LAU professor of political science Imad Salamey’s new publication analyses the decline of state power in MENA countries.

Associate Professor of Political Science Imad Salamey will hold a book signing this Wednesday for his latest publication The Decline of Nation States after the Arab Spring: the Rise of Communitocracy.

The book, says Research Professor Emeritus of Political Science at the University of California Arend Lijphart, provides an outstanding analysis of the decline of state power in the Middle East and North Africa, and the emergence of religious and linguistic communities as the dominant players in the region.

We caught up with Salamey ahead of the book signing, which will be complemented by a discussion with expert Marwa Shalaby, director of Women’s Rights in the Middle East Program at Rice University’s Baker Institute for Public Policy.

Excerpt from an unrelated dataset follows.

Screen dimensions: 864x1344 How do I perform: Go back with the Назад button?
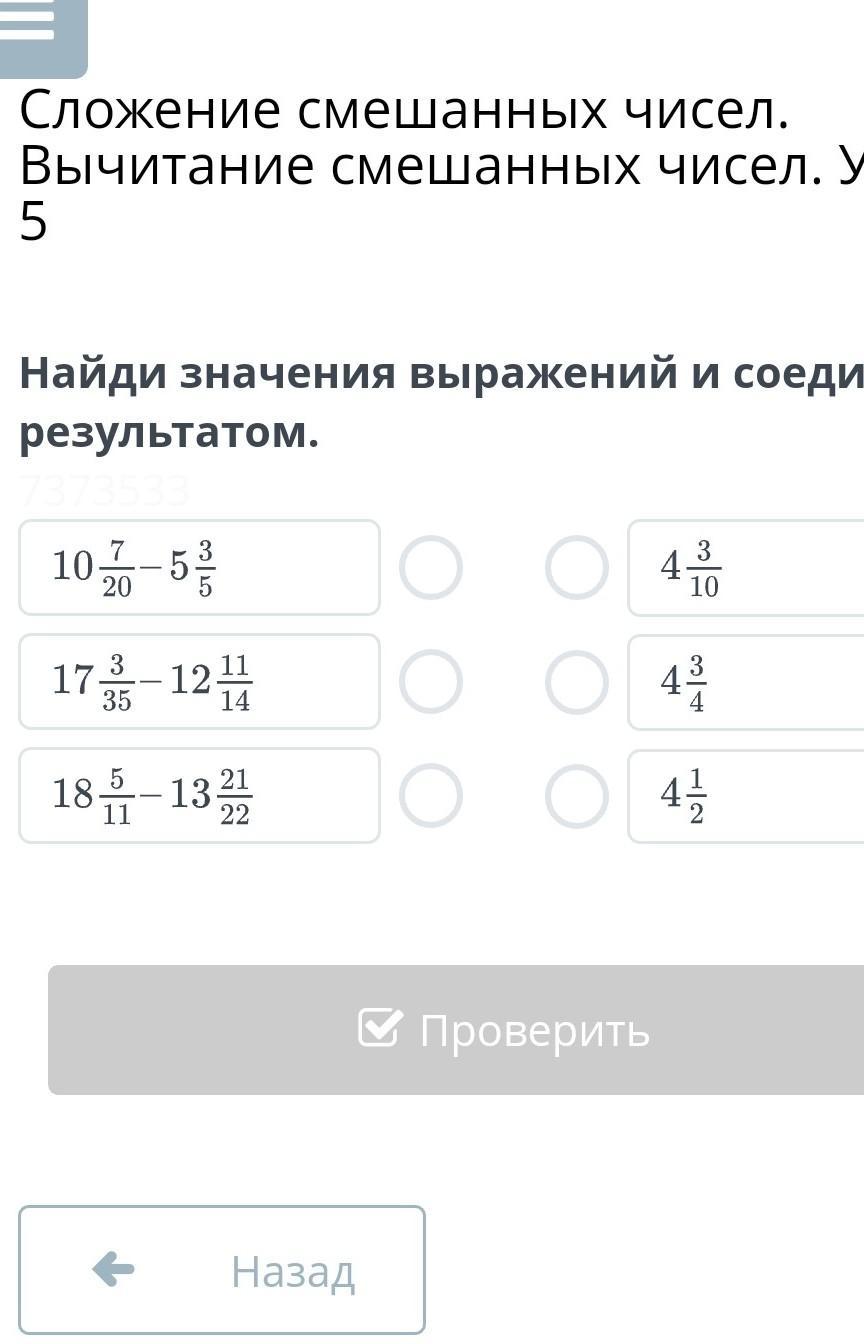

You coined the word “communitocracy” in your new book to refer to the current power structures dominant in the region. How is it defined?

Just as democracy is the rule of the people, “communitocracy” is the rule of communities, and this is the emerging political system that we are beginning to witness in the region.

The decline of the state and national power has played in favor of local and transnational communitarian groups. Such groups can be confessional, ethnic, and tribal. There are now very few political groups that are ideologically, economically or politically driven. At present, all dominant political parties―whether recognized or not―are formed along community lines and identity.

Which countries adopt “communitocractic” systems?

Communitocratic” systems come in two forms―exclusive and multi-communitarian. Exclusive systems usually have extreme implications related to communitarian identity politics and the exclusion of others, voluntarily or by force. This is very dangerous and can lead to population cleansing, Naziism and the like. Today, examples of an exclusive “communitocratic” system can be seen in Iran, a Shiite theocracy, and in Saudi Arabia, where a Sunni Wahabi monarchy rules. ISIS is also trying to spread a community system, based on Salafism.

Multi-communitarian regimes, by comparison, are more inclusive. Federal states are typical examples of this system. Iraq is a multi-communitarian “communitocracy” based along ethnic lines. Lebanon is “consociational”, whereby the division of power is political and not geographic. It is a model of this system and a true example par excellence.

What was the impetus behind the new book?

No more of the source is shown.